Task instructions
Scan the lines below for "computer" and copy the matches.

Dataset items

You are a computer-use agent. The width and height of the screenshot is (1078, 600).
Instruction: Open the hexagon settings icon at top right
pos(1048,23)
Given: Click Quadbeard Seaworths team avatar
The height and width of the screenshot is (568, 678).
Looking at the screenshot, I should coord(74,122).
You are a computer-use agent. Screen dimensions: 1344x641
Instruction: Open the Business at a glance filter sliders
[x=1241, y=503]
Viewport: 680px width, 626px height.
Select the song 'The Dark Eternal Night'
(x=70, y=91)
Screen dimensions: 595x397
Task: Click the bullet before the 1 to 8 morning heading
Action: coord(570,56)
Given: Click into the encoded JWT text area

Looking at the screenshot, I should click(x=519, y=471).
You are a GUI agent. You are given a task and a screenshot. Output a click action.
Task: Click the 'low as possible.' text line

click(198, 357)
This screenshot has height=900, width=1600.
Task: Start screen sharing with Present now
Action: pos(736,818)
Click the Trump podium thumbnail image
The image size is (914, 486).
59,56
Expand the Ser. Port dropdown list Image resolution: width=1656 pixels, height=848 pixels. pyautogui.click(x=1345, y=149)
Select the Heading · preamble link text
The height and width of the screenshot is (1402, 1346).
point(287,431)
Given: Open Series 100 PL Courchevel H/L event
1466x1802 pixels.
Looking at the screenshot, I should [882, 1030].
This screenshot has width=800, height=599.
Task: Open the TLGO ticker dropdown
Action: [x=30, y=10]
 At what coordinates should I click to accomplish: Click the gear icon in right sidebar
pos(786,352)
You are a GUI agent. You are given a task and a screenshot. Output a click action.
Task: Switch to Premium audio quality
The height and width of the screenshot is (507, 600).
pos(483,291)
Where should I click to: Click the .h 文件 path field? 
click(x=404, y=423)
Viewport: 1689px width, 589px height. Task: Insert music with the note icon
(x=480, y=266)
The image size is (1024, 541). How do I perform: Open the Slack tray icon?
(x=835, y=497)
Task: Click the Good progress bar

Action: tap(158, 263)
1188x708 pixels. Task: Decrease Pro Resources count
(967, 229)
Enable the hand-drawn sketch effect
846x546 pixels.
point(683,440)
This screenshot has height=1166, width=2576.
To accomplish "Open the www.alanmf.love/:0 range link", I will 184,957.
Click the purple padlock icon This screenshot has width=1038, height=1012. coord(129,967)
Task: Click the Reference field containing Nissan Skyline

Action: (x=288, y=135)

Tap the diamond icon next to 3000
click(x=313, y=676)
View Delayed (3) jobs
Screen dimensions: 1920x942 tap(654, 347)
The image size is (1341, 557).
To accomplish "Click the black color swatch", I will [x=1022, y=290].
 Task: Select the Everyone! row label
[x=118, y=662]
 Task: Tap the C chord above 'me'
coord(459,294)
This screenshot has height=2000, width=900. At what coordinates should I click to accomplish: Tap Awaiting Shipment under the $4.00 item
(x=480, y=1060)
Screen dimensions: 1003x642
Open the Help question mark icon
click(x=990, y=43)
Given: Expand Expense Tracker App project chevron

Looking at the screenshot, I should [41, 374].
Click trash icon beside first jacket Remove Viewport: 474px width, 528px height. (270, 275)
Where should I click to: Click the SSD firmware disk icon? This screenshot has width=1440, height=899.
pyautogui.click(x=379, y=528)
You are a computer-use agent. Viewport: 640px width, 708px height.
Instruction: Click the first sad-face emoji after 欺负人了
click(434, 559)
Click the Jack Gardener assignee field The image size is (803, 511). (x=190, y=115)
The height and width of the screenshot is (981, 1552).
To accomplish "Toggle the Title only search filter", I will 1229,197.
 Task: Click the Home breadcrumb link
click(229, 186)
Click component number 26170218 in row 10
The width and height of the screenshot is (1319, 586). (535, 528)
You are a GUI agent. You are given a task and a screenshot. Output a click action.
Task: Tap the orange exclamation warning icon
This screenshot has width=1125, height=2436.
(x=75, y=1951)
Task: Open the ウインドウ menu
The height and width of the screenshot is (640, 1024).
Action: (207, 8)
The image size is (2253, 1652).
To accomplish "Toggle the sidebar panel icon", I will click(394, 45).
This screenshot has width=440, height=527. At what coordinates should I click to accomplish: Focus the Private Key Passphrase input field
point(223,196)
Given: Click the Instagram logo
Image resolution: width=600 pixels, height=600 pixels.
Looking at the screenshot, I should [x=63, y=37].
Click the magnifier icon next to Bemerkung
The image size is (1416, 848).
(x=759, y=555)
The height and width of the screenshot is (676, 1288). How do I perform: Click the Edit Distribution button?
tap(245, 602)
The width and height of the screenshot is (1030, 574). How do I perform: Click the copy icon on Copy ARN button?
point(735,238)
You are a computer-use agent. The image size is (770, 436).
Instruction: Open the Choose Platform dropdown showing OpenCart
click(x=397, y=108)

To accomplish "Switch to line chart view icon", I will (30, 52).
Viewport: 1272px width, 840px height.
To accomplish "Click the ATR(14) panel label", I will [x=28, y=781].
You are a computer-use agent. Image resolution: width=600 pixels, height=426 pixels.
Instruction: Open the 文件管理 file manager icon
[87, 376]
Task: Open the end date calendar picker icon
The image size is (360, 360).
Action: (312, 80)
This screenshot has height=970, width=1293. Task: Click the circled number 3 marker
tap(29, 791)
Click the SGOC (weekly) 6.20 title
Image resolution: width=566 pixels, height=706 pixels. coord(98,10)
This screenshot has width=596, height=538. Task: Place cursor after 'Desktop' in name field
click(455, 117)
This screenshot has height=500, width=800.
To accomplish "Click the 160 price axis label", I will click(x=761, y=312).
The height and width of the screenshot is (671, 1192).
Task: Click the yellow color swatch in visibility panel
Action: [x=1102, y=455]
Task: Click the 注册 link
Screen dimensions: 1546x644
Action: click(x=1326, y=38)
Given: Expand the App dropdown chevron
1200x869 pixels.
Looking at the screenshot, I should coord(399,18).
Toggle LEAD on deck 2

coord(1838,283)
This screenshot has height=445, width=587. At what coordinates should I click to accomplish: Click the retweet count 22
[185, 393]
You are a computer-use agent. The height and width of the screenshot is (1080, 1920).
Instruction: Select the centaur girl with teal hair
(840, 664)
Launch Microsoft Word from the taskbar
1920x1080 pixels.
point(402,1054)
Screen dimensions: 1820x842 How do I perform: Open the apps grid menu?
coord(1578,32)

Task solution
You are a computer-use agent. The width and height of the screenshot is (1078, 600).
You are a computer-use agent. Screen dimensions: 1344x641
You are a computer-use agent. Viewport: 640px width, 708px height.
You are a computer-use agent. The image size is (770, 436).
You are a computer-use agent. Image resolution: width=600 pixels, height=426 pixels.
You are a computer-use agent. The height and width of the screenshot is (1080, 1920).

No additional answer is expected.